The fact that you'll have push access will allow you to:

  • Avoid having to fork the project if you want to submit other pull requests as you'll be able to create branches directly on the project.
  • Help triage issues, merge pull requests.
  • Pick up the project if other maintainers move their focus elsewhere.

It's up to you to use those superpowers or not though 😉

If someone submits a pull request that's not perfect, and you are reviewing, it's better to think about the PR's motivation rather than the specific implementation. Having braces on the wrong line should not be a blocker. Though we do want to keep test coverage high, we will work with you to figure that out together.

What about if you have problems that cannot be discussed in a public issue?

You can send an email to [email protected].

How to start contributing?

Helping people on issues and writing docs are definitely the best ways to get started on any open source project.

Not all of us are native English speakers, so it's natural to find some grammar and writing errors. If you find any, don't hesitate to submit a PR with a correction. It'll be very much appreciated.

Navigating through our website, if you find anything that could be explained in a better way, just click on the Edit this page buttons to go straight to the markdown file and edit it directly on the GitHub interface.

Contributing with code

If you're a beginner, it'll be a pleasure to help you contribute. You can start by reading the beginner's guide to contributing to a GitHub project.

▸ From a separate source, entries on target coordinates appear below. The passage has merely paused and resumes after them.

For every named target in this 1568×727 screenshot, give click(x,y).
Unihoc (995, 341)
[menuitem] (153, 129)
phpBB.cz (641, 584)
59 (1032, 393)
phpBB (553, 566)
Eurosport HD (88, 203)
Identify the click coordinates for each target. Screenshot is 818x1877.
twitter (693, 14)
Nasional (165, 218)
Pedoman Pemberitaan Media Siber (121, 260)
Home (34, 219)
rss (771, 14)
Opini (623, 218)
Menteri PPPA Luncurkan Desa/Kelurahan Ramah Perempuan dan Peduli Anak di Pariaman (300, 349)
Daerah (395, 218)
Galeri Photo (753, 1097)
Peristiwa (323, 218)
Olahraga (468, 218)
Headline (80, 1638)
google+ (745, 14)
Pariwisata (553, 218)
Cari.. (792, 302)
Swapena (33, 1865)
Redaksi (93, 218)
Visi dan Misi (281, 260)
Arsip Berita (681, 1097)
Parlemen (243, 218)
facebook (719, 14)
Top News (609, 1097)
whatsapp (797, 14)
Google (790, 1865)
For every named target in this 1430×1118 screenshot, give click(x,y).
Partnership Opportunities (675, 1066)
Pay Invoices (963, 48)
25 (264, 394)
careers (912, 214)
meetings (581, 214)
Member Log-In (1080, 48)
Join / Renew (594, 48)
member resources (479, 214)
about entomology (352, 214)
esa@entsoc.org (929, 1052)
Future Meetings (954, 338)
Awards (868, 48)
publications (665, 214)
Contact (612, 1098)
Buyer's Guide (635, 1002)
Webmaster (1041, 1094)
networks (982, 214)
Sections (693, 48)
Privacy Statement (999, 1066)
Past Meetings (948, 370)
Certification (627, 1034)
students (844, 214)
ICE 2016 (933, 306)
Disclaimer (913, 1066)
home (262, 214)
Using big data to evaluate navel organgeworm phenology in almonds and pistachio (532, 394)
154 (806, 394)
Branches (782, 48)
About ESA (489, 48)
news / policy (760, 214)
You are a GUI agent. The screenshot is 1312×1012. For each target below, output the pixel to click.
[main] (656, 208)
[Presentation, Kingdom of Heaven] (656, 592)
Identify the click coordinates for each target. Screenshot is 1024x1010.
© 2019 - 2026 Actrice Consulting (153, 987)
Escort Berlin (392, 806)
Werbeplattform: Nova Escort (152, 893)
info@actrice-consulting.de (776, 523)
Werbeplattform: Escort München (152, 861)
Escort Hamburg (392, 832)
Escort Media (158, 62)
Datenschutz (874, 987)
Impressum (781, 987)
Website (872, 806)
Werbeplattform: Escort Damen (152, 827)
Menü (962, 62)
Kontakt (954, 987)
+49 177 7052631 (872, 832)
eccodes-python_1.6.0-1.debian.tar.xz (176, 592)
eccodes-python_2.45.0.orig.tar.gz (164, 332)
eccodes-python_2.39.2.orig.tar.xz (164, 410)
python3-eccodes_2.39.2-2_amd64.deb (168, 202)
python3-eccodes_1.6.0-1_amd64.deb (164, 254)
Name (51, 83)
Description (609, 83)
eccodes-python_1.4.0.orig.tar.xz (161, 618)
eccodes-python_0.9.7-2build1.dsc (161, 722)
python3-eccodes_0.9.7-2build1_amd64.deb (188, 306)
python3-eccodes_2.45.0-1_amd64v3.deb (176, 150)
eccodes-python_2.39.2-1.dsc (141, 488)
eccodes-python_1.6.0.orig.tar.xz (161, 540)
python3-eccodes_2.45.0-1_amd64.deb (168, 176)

This repository is a monorepo managed by Lerna and makes use of yarn workspaces.

If you haven't already done so, install yarn and run these commands:

git clone https://github.com/reakit/reakit
cd reakit
yarn # install dependencies

Website

If you're working on the website or on any README.md file in components folders, you'll want to run yarn website to see your changes on the browser. This will run a development version of the website that will automatically refresh whenever you make a change to the README.md files.

Storybook examples

Components in the reakit package usually have examples within __examples__ folders. You should run yarn storybook to see those examples on the browser.

New options

When adding new options to components or new state to state hooks, you should run yarn keys. This will make sure that the newly added option names are included in the list of keys for each component, so they're filtered out from the HTML elements.

Branches

master branch contains current stable version of reakit packages and it is publishing as main latest dist-tag to npm. PRs with bug fixes could be targeted directly to the master branch.

PRs that introduce new features/components should be targeted to the next branch. Newly added components and APIs should be prefixed with unstable_ to indicate its experimental status.

Scripts

  • yarn test runs tests for all packages.
  • yarn coverage runs tests and open the coverage report on the browser.
  • yarn type-check checks typescript types.
  • yarn lint runs eslint.
  • yarn lint --fix runs eslint and automatically fix issues.
  • yarn build builds all reakit* packages.
  • yarn build:fast builds all reakit* packages ignoring UMD builds.
  • yarn keys generates __keys.ts files into component folders.
  • yarn docs builds docs into README files.
  • yarn website starts a development server of the website.
  • yarn website:build builds production files of the website (requires yarn build to be executed first).
  • yarn website:serve starts a production server for the website (requires yarn website:build to be executed first).
  • yarn test:all runs lint, type-check, build, test, website:build and website:serve in sequence.